- **The exercise**:
Copy out every line of the listing below word for word, leaving out the pictures.

- **Supplied material**:
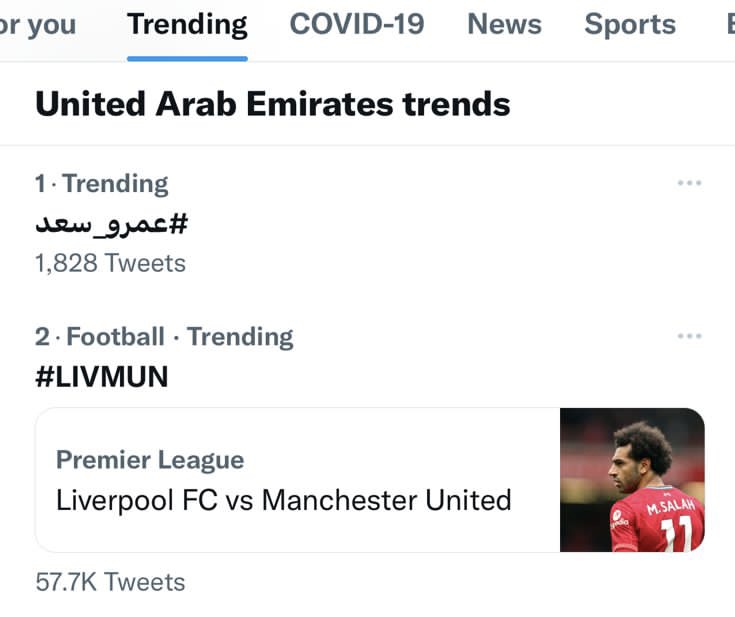Image resolution: width=735 pixels, height=617 pixels.
Task: Select the Trending tab
Action: point(187,24)
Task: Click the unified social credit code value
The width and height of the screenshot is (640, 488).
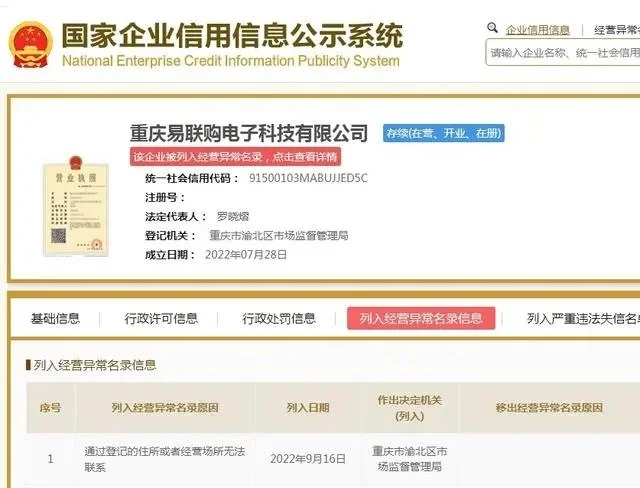Action: pyautogui.click(x=308, y=178)
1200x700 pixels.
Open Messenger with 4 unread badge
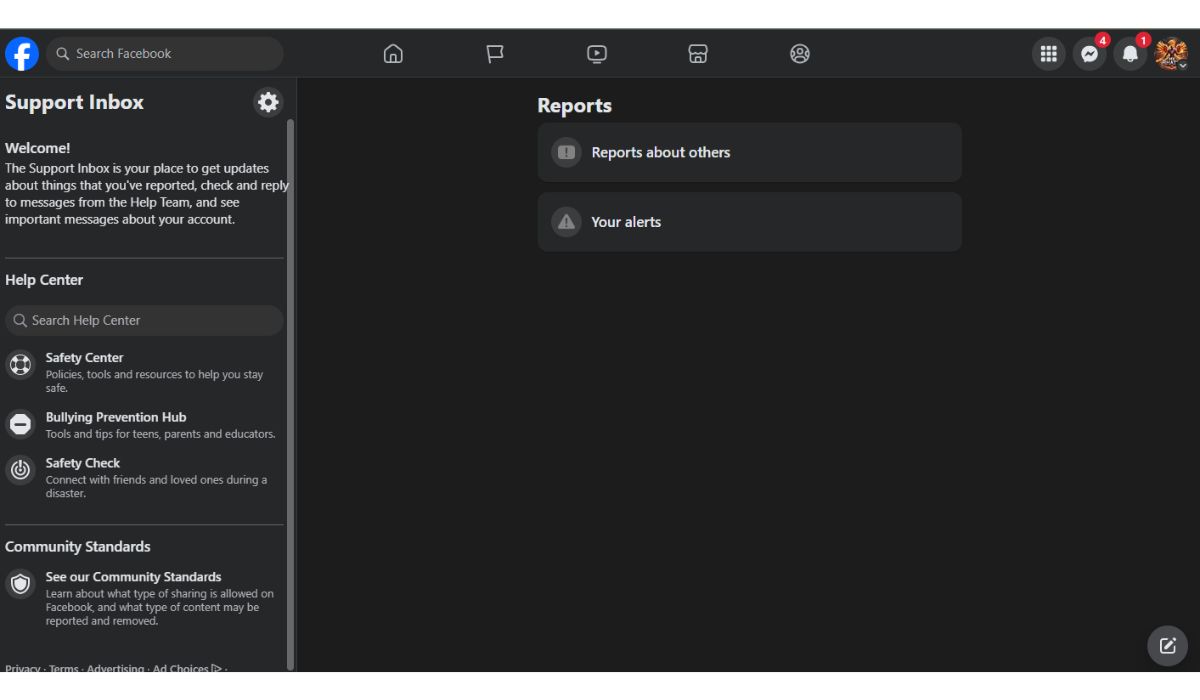1090,54
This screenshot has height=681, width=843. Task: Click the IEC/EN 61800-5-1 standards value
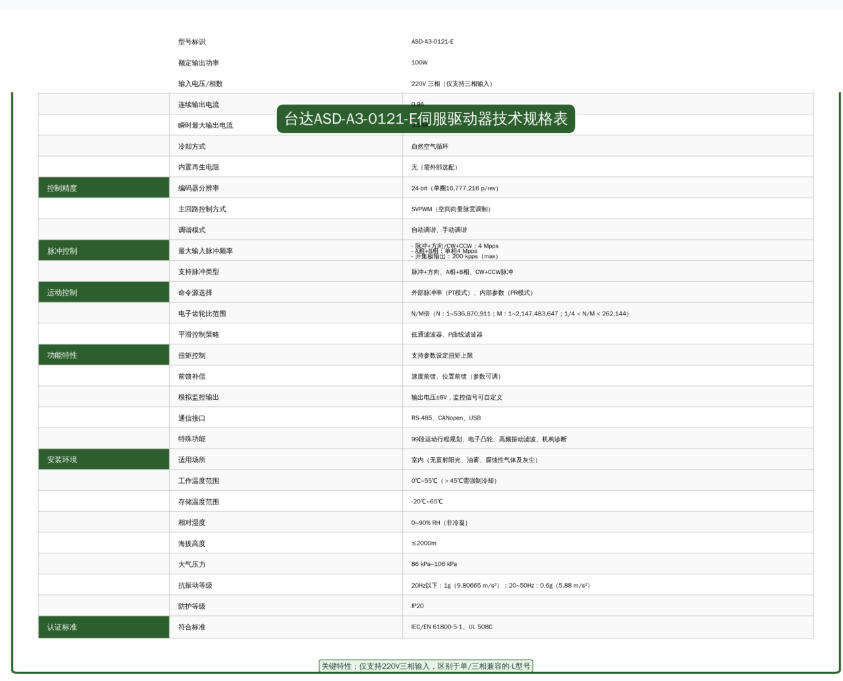[451, 627]
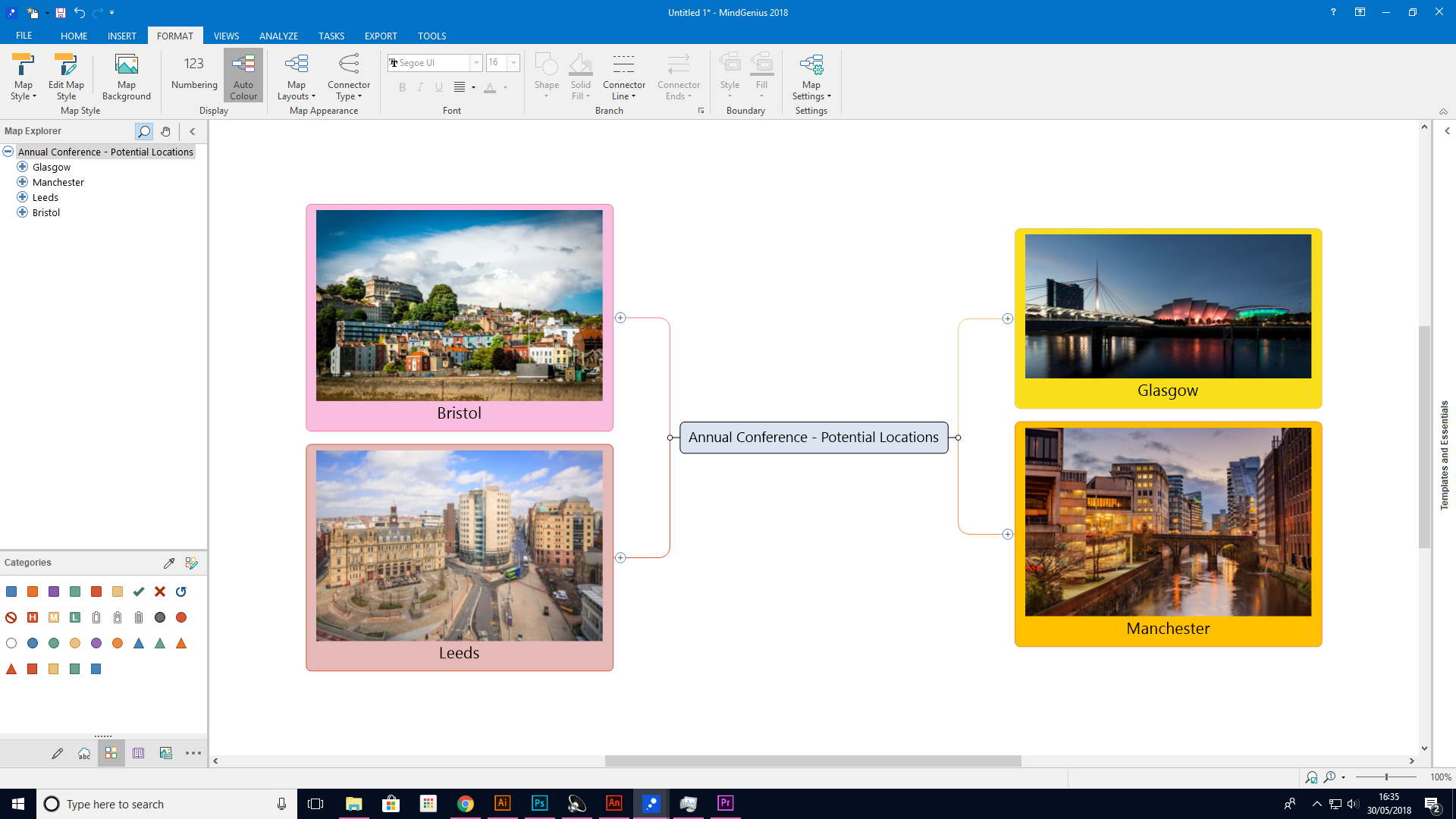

- **Expected output**:
Image resolution: width=735 pixels, height=617 pixels.
Task: Select the Trending tab
Action: point(187,24)
Task: Click the unified social credit code value
The width and height of the screenshot is (640, 488).
Action: pyautogui.click(x=308, y=178)
1200x700 pixels.
Open Messenger with 4 unread badge
1090,54
This screenshot has height=681, width=843. Task: Click the IEC/EN 61800-5-1 standards value
[451, 627]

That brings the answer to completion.